### What needs to be done
Determine the number of lines in the data below that contain the string "column", and respond with that number alone.

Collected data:

========================================================================

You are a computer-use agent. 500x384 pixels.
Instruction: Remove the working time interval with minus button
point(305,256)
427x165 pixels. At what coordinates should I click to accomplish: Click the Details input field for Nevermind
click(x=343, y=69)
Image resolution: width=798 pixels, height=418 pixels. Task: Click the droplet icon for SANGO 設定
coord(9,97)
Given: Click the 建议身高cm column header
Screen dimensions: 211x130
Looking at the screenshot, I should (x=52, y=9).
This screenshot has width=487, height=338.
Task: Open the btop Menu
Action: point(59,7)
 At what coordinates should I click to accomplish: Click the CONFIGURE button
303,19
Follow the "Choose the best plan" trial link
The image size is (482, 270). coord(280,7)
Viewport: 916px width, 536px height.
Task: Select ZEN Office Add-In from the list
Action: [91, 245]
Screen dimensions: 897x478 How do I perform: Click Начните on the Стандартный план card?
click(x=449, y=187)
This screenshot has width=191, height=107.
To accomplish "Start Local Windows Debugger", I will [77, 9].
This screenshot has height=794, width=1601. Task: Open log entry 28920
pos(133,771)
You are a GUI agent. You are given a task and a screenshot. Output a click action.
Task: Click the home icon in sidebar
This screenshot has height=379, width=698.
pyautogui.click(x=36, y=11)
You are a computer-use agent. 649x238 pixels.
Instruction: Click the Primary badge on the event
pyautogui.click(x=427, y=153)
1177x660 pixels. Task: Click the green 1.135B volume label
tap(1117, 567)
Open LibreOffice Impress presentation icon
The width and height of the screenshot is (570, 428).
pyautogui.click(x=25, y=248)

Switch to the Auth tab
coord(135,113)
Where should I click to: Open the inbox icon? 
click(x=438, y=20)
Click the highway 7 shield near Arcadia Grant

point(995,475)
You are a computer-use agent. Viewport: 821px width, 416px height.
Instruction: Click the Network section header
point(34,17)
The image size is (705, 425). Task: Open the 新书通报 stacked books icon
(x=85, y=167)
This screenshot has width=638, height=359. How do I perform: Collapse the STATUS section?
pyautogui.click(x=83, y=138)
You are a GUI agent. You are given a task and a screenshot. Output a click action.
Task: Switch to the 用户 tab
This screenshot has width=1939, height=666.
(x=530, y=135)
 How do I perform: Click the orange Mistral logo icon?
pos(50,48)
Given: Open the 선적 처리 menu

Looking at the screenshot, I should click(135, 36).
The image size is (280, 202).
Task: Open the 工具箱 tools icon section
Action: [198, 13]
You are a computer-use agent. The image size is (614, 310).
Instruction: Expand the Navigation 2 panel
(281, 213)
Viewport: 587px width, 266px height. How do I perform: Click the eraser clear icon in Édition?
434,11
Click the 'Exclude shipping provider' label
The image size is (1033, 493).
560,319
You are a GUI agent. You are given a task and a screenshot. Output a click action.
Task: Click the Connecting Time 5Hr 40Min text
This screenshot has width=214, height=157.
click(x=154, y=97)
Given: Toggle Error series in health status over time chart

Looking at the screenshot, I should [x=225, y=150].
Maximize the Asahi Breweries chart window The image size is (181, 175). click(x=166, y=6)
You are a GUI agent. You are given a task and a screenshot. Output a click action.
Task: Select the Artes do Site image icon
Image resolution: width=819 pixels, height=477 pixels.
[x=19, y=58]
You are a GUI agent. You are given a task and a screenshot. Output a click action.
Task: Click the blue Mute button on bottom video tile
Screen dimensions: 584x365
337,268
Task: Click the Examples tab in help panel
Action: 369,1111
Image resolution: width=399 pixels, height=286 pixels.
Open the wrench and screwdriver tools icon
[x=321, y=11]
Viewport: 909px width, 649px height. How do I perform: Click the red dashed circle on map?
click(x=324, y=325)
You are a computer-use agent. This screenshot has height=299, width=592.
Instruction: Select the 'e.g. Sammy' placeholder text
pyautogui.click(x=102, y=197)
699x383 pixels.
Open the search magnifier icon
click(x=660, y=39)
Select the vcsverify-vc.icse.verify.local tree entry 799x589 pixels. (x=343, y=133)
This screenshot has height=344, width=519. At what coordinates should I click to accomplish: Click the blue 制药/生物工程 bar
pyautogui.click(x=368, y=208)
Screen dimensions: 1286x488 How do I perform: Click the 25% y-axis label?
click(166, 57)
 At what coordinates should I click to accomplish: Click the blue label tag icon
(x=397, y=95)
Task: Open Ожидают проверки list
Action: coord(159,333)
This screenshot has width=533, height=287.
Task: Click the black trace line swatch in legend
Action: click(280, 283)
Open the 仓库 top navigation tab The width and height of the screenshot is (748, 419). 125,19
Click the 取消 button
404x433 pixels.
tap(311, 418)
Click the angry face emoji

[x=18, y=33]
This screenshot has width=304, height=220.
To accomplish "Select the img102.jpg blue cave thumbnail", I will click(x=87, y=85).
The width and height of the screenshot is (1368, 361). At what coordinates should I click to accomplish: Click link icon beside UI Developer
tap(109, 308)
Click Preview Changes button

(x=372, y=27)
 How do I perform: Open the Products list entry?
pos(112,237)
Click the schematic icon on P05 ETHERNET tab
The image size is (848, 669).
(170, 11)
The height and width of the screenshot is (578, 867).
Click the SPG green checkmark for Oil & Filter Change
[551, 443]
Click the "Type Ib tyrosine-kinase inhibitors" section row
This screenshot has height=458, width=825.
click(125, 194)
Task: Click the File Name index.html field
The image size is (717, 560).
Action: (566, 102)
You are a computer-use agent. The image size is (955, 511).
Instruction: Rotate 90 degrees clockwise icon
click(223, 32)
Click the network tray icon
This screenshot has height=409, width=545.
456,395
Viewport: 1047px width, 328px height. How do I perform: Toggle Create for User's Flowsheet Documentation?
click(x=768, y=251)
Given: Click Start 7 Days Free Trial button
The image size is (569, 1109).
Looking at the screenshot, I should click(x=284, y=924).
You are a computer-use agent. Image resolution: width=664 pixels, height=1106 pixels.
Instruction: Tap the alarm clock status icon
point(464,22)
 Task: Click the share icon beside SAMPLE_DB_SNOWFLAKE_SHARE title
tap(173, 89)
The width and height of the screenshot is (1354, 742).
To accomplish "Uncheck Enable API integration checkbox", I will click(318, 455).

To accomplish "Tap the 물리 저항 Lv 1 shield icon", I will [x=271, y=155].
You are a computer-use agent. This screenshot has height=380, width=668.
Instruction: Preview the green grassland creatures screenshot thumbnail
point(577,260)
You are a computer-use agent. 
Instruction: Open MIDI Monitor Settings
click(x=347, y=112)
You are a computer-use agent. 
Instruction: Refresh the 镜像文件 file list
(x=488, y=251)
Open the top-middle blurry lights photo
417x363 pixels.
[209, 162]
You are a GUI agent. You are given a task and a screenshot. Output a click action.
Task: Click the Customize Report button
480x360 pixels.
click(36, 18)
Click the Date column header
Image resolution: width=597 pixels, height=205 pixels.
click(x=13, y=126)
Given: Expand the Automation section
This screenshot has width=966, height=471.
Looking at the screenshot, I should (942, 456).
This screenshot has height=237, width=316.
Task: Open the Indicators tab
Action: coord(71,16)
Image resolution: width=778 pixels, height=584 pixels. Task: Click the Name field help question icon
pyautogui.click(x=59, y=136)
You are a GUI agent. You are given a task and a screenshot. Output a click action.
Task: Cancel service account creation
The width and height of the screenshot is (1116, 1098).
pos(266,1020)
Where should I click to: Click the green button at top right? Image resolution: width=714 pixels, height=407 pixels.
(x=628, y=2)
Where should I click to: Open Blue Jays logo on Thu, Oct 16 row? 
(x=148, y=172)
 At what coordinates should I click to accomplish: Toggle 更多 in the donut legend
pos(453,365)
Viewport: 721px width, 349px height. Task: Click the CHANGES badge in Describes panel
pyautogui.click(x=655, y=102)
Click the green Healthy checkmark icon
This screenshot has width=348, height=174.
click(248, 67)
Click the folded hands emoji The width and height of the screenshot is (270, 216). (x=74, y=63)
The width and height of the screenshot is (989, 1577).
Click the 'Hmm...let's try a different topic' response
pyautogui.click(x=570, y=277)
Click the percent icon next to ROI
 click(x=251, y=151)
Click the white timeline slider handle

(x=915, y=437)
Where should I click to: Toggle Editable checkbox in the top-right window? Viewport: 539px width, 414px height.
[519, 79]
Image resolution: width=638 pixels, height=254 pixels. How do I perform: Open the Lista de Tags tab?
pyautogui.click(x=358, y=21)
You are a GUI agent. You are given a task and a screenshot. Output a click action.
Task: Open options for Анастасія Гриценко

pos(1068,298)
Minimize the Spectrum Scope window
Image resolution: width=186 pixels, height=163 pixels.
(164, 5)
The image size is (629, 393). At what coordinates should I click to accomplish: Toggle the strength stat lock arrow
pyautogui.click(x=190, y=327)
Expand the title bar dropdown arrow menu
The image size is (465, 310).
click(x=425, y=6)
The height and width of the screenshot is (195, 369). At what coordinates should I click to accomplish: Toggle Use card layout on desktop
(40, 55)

========================================================================

### Response for this exercise
2